§ **EXERCISE GOAL**: Go to the line in the entries below that holds "The image size is (1184, 1008)." and repeat exactly from there through the line that holds "Open the www.sonaliwan.fr link", inclusive.

§ **RECORDS TO USE**:
#####

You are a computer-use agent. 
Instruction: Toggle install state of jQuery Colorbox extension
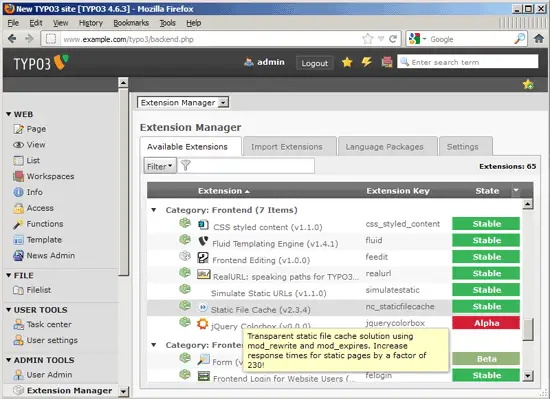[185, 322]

#####

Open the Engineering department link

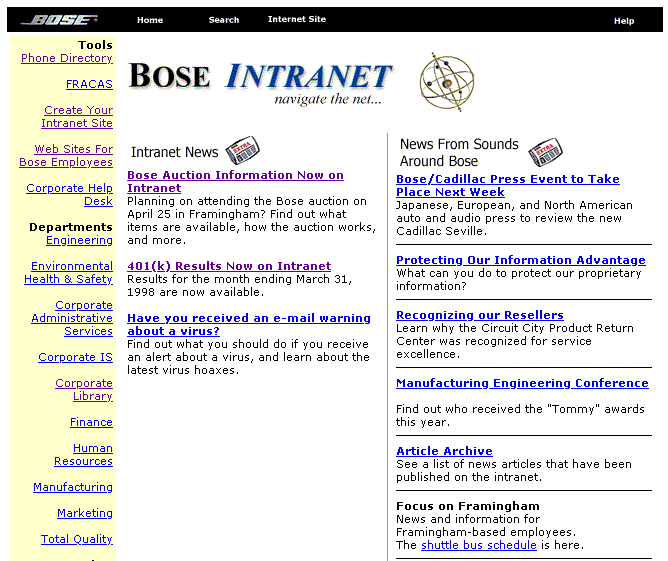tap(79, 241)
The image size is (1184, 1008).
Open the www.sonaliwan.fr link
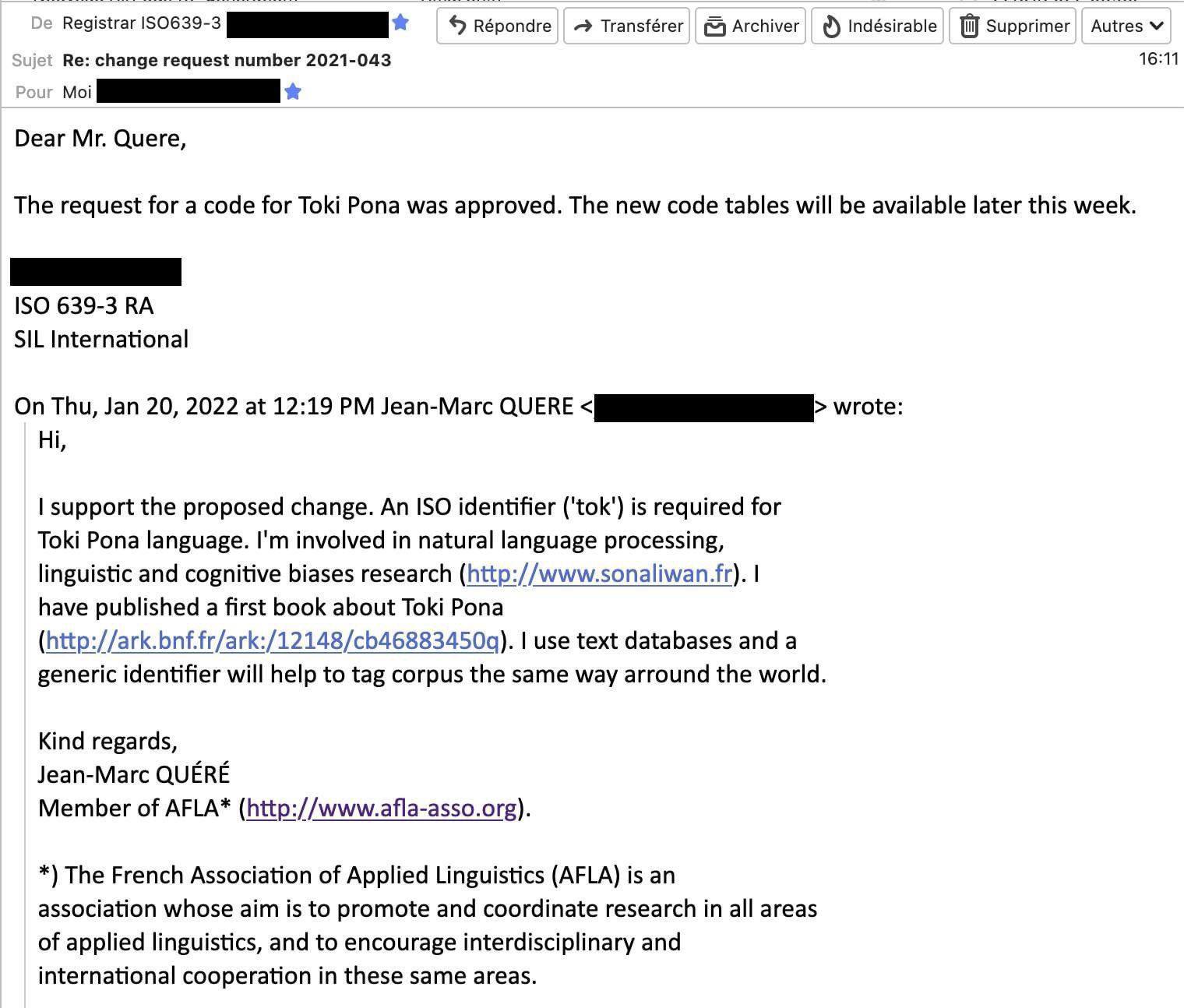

#####

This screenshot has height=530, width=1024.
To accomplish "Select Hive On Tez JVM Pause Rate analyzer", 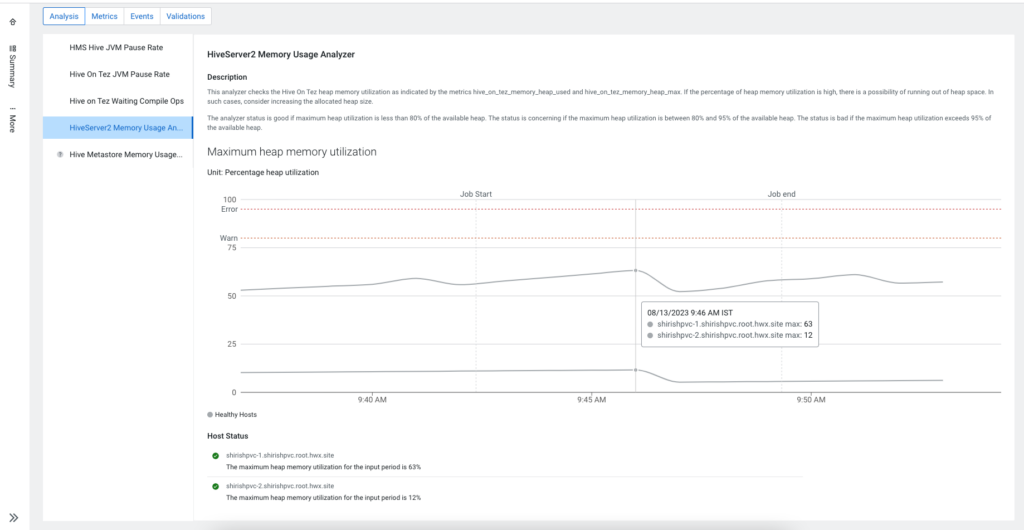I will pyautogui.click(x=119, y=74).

#####

§ **TASK SOLUTION**:
The image size is (1184, 1008).
Open the www.sonaliwan.fr link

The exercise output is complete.